Living for Today Means Going Nuclear

We live and learn. Last week, I learned that it is a mistake to believe that moderation and reason, informed by 225 years of American history, can prevail in today’s Congress.

Less than six months ago, I expected that talk of a “nuclear option” in the U.S. Senate – a vote to strip the minority party of most of its power to filibuster legislation and appointments – would ultimately amount to no more than saber-rattling. I was wrong. With their vote to change Senate rules and allow presidential appointments (except for the Supreme Court) to proceed on a simple majority vote, Democrats who control the chamber overrode one of the last remaining checks on their power to ram unpopular or ill-considered decisions down the national gullet.

It has been called the nuclear option, and it probably blew up the last shreds of institutional respect and bipartisan cooperation remaining in Washington.

Backers of the Senate action contend that Majority Leader Harry Reid and his fellow Democrats had no choice. They charged that repeated Republican filibusters on some administration appointments and judicial nominations amounted to simple obstructionism. Or, as Oregon’s Sen. Jeff Merkley put it, “The filibuster has been used to wage continuous warfare on the presidency.”
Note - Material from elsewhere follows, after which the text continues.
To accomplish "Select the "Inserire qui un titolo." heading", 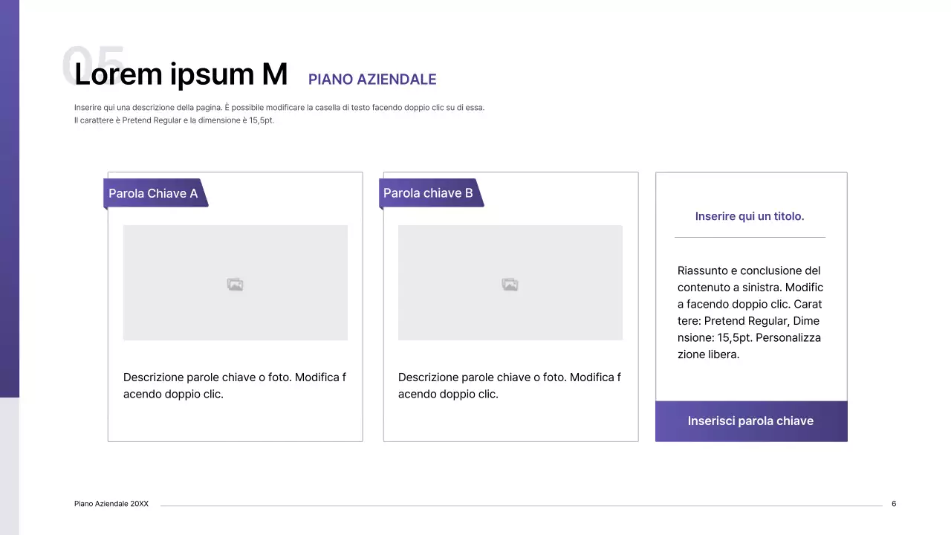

Elsewhere in the Capitol, just a short while after the Senate voted 52-48 to change the filibuster rule (with three Democratic senators joining every Republican in dissent), a cease-fire must have taken hold. The Senate Banking Committee approved President Obama’s nomination of Janet Yellen to head the Federal Reserve, with three Republicans joining all but one of the committee’s Democrats in the 14-8 vote. There was no serious filibuster threat even under the old rules, and Yellen’s confirmation was all but assured despite widespread Republican disagreement with her super-soft monetary policy.

This goes to show that despite Democrats’ claims of indiscriminate Republican obstruction, the GOP actually has been choosing when and where to draw the line. Mostly, that line has been drawn in predictable places – against executive branch nominees to rulemaking positions whose views on labor matters, financial regulation and other forms of government oversight were too expansive for Republicans too swallow, and against prospective district and appellate court judges whose sympathies are believed to be more liberal than Republicans are prepared to accept.

Does a president have a right to nominate anyone he wants? Certainly. Is every nominee entitled to an up-or-down vote on the Senate floor, as Democrats argued yesterday? I don’t see why. The marketers who call my office every day (and get put into voice mail by my assistants) would probably argue that they are entitled to make their case and get an up-or-down decision about whether I want to buy what they are selling. But I reserve the right to allocate my own time and attention, just as the Senate reserves the right to decide which presidential appointments get a vote.

Now, however, the Senate’s decision to exercise that right will be determined by a bare majority. It is more democratic this way, but it’s not particularly wise.

The value in the Senate’s filibuster rule is that, by giving a substantial minority the ability to block many actions, it forces two sides to listen to one another – or at least to take into consideration the other side’s reaction to a particular proposal. The former 60-vote requirement to advance legislation or appointments did not give undue power to small coalitions on the political fringe. It only gave power to positions that had something approaching parity in their Senate representation.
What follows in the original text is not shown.